Quantitative Happiness

by Professor Jack

We’re all familiar with them: people, departments, bureaucrats, government agencies, even fellow workers—all in charge of enforcing group standards that are only marginally related to the products and services the rest of us understand to be the purpose of our jobs and professions.

Every large organization has such overseers: schools, universities, corporate headquarters, medical clinics, hospitals, local, state and federal agencies.
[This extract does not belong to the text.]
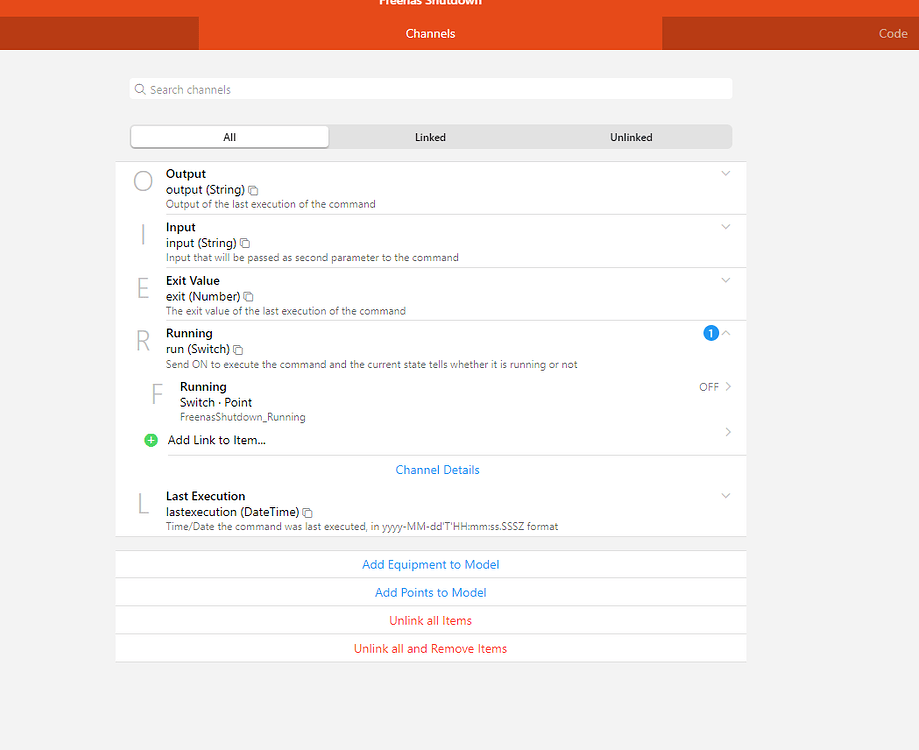Expand the Output channel details
919x750 pixels.
coord(725,173)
In other words, these are the enforcers: the functionaries entrusted with making sure the rest of us abide by the proper ideology. In more brutal times, they were called commissars. Today they go by many harmless-sounding names, often involving the word “quality,” but not limited to that. They are the “quality assurance” people, but also the “risk managers,” the “review” people, the “control” people, the “diversity officers.” Their titles proliferate as quickly as their ranks.

Interesting, isn’t it, that those entrusted with the qualitative life of organizations spend the vast majority of their time and budgets on quantitative matters. They are the collectors and collators of stats, the disseminators of paper forms, the overseers of processes, the dispensers of certifications, the schedulers of workshops that reinforce their expectations and requirements.
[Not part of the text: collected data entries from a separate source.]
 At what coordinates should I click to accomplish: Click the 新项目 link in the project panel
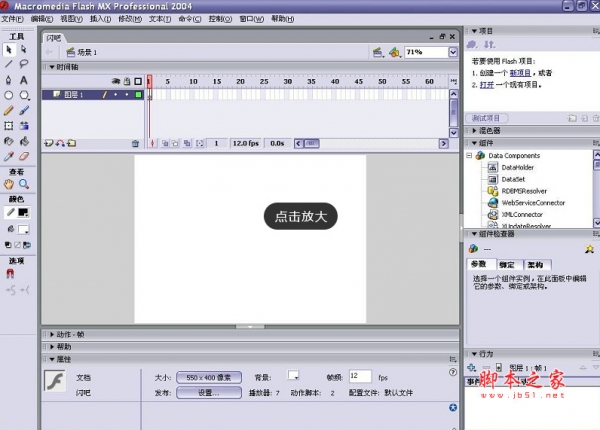tap(519, 74)
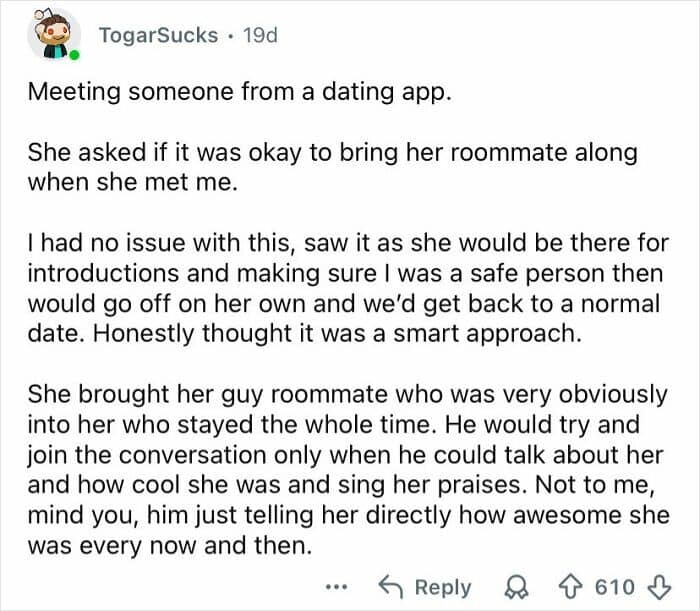Click the 610 vote count
Viewport: 700px width, 611px height.
click(615, 587)

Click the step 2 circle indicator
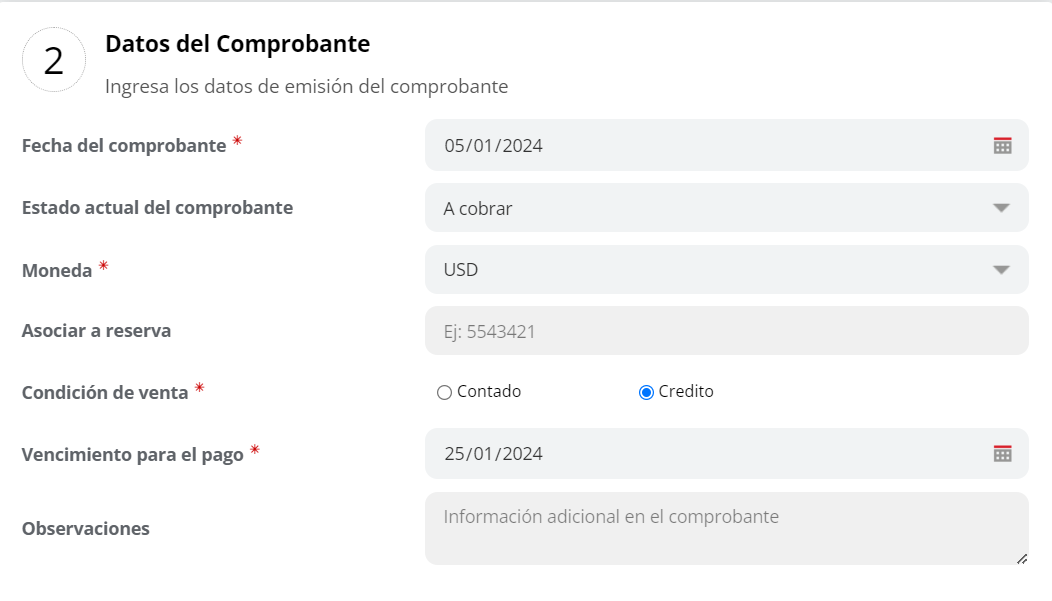click(x=56, y=61)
They hear the complaints of the aggrieved, and monitor the attitudes of the offending. They administer freedom and quantify the happiness of the collective.

These people comprise whole echelons within organizations. Public school administrators, for instance, have grown in number far out of proportion to either students or teachers. Diversity officers within universities, both public and private, now consume huge percentages of already-tight operating budgets. Student senates and courts act in many cases as unfettered Star Chambers in efforts to impress behavioral and cognitive conformity on coed life.
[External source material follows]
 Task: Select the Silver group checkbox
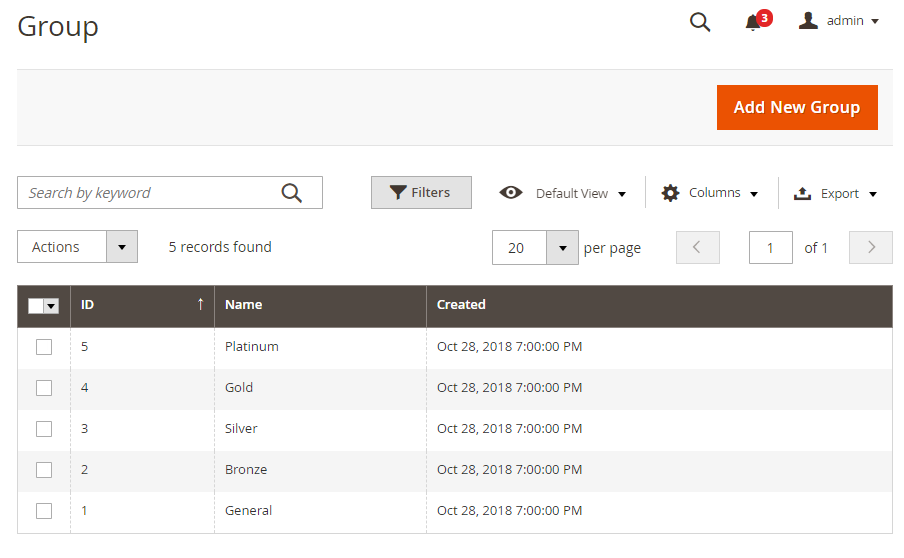(x=44, y=429)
This begs the question: Why are we awash with such people? What explains the role of these new workplace magistrates? Why do we unquestioningly accept their authority?

And who watches these watchers?

Any large bureaucracy, any complex organization, will require coordinated effort all down through the workforce. That has always been the case, but it used to be handled through the arts and mechanics of leadership and management. Today, however, it is different. Something has interposed itself between leaders and followers. Often neither of them is consciously aware of it, but it is real, and suffuses corporate and public life at every level in these times.

Until we come to understand this, and who is behind it, we will be tossed to and fro with the winds of the times, willing accomplices in our own merely quantitative happiness.